A more honest reckoning of our history would reveal the difficulty of
transcending racial disadvantage without some attempt to repair the
damage done to a people victimized by 16 generations of racial slavery
and Jim Crow apartheid. 

After all, African-Americans exist only because there was a
transatlantic slave trade; racial slavery was a new species of human
bondage, now considered one of history’s longest-running crimes
against humanity. Slavery stole the labor of enslaved Africans for more
than 250 years, and by depriving their descendants of any material
inheritance—except poverty— slavery also damaged their futures. 
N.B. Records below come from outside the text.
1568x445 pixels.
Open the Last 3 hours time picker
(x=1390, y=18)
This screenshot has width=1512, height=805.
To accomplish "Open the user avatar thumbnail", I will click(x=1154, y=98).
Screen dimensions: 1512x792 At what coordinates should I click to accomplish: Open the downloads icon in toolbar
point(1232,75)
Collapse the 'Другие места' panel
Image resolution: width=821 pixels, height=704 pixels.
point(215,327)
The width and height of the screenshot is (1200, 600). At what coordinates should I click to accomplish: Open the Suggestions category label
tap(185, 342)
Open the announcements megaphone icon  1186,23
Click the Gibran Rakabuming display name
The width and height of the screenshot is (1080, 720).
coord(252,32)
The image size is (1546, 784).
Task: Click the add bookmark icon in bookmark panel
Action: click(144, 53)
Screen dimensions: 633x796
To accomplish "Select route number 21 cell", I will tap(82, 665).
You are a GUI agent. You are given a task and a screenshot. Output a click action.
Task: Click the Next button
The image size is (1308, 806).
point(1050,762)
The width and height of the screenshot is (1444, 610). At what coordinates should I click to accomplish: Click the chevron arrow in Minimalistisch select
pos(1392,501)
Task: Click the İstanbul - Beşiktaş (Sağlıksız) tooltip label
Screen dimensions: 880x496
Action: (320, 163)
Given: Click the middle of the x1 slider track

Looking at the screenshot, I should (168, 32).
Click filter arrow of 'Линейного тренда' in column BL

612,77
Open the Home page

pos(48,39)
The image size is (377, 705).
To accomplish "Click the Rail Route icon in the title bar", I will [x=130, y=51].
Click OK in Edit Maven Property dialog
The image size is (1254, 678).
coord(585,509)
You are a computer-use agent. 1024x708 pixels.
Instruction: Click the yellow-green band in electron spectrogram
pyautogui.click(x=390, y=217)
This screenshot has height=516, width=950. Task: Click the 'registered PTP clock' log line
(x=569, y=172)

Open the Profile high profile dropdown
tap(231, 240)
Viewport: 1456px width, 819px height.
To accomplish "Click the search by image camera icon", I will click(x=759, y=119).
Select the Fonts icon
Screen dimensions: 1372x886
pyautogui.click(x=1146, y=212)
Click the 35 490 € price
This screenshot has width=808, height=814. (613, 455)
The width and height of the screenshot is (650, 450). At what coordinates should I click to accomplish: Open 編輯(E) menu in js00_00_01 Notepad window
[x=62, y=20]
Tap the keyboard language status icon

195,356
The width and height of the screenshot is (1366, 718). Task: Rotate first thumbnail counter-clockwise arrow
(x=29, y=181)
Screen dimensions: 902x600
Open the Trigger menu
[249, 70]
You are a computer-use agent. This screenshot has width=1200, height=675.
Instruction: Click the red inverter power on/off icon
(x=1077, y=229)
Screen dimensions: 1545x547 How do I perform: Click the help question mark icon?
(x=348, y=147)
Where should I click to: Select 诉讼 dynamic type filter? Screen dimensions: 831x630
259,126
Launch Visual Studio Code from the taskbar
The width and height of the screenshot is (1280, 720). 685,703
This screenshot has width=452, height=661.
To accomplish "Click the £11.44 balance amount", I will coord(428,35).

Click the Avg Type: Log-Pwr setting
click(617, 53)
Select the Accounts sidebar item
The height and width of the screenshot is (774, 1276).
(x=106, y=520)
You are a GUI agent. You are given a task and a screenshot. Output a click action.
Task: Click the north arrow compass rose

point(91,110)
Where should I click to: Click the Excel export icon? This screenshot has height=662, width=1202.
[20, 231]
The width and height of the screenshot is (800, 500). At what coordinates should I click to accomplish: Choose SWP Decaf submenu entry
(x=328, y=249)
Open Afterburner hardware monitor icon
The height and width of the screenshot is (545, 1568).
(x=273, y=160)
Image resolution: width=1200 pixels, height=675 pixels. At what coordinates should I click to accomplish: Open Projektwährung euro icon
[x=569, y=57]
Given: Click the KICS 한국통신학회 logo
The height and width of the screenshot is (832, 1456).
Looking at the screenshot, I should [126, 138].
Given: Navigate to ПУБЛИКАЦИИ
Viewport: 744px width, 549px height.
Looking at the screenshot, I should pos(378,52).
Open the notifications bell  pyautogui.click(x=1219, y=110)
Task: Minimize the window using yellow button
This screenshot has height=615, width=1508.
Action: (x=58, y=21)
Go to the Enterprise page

Jim Crow apartheid blocked blacks from access to America’s fruits for
a century following slavery’s demise. In fact, African-Americans were
not fully enfranchised as citizens until 1965, and racial barriers
erected to justify and protect slavery still to this day inhibit
blacks’ social and economic mobility. 

The peculiar institution also severed the ancestral sources of identity
and cultural continuity of enslaved Africans, leaving them and their
progeny especially vulnerable to the widespread biases of white
supremacy and its corollary, black inferiority (including the negative
aesthetic values of “kinky” hair, thick lips, and dark skin, as well
as notions of intellectual inferiority) that still permeate American
society. These Afrophobic biases are also a legacy of slavery, and may
have been just as damaging to the psyches of African-Americans as the
more overt injuries of social and economic discrimination were to their
life chances. 

The problem becomes more complex and expensive as the legacy of slavery
lengthens; affirmative action is inadequate to the task, even without
the equivocal dodge of “diversity.” In fact, affirmative action
itself is a timid euphemism for reparations. Passing Conyers’ bill
could help relieve our timidity. 

Salim Muwakkil is a senior editor of In These Times, where he has
worked since 1983, and a weekly op-ed columnist for the Chicago Tribune.